Was also bringen die neuen Netzneutralitätsregeln in der Praxis? Es gibt klare Verbote für das Blockieren von Webseiten und Diensten im Internet. Eine Zensur aus kommerziellen Motiven, wie beispielsweise das Blockieren von Voice-over-IP-Diensten im Mobilfunk, ist damit nicht erlaubt. Es gibt ein neues Recht, beliebige Inhalte und Dienste im Internet zu nutzen und bereitzustellen. Dieses Recht erlaubt auch die Nutzung beliebiger Geräte. Damit ist zugleich ein Verbot von Tethering (dem Nutzen einer Internetverbindung des Smartphones für PC, Laptop oder Tablet) nicht haltbar. Nur unter sehr eingeschränkten Bedingungen ist es zulässig, aus Gründen des Verkehrsmanagement zwischen Klassen von Diensten zu unterscheiden.
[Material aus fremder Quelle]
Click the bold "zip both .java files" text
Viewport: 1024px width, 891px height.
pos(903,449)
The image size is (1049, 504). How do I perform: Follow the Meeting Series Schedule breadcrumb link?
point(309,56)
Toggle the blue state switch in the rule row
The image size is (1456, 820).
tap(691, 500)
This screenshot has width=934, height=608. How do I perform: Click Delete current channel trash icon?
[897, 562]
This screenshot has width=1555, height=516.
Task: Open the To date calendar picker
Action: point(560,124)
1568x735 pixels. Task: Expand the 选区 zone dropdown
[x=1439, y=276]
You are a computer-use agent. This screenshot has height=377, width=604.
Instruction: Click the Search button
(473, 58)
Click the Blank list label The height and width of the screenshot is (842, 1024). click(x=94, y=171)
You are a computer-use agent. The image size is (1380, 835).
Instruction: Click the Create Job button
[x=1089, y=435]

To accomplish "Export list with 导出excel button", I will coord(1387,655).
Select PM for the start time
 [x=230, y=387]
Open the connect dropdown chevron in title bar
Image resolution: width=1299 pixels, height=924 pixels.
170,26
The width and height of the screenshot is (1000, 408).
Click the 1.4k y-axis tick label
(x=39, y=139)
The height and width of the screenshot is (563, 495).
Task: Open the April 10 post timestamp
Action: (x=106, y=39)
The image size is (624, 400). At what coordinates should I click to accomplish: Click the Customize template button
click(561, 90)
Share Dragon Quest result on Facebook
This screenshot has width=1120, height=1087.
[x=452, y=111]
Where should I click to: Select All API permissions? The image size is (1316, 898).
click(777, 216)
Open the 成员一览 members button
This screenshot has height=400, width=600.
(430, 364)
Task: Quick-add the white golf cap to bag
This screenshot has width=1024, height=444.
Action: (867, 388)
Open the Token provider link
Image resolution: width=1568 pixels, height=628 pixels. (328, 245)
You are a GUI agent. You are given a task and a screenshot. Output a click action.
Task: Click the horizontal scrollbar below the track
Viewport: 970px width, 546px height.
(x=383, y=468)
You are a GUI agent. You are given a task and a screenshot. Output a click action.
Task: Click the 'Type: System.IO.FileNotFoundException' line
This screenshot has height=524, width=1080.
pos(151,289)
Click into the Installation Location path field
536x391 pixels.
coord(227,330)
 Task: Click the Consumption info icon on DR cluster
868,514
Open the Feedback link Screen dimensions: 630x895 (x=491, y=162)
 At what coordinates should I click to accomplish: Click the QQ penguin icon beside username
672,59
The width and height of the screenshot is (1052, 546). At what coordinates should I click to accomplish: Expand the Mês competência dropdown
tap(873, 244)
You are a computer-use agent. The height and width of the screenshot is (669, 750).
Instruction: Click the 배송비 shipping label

SPEZIALDIENSTE UND ZERO-RATING

Spezialdienste sind gemäß den neuen GEREK-Leitlinien nur noch in ihrer ursprünglichen Wortbedeutung erlaubt, nämlich als Dienste, die nichts mit dem Internet zu tun haben. Ein Spezialdienst wird immer auf der Überholspur übertragen und in der Regel nicht auf das Datenvolumen des Kunden angerechnet. Für entsprechende Services muss nach den neuen EU-Vorgaben gesonderte Kapazität zu Verfügung gestellt werden. Spezialdienste dürfen bei ihrer Nutzung die Qualität des normalen Internets für die Nutzer nicht beeinträchtigen – es sei denn, dies ist wie bei ADSL technisch unumgänglich. Wichtig ist, dass Spezialdienste objektive technische Qualitätsanforderungen verlangen müssen, die über das normale Internet nicht abzudecken sind. So wird sichergestellt, dass Spezialdienste zwar für jene Angebote möglich sind, die wirklich nicht über das Internet angeboten werden können. Im Umkehrschluss dürfen Anbieter normaler Online-Inhaltsdienste jedoch nicht die Überholspur eines Spezialdienstes kaufen. Damit ist das Ökosystem des Internets abgesichert und einer der größten Streitpunkte in der europäischen Debatte im Sinne der Netzneutralität geregelt. Günther Oettinger, der deutsche EU-Kommissar für Digitale Wirtschaft und Gesellschaft, konnte sich mit seiner Forderung von Spezialdiensten für ferngesteuerte Autos nicht durchsetzen.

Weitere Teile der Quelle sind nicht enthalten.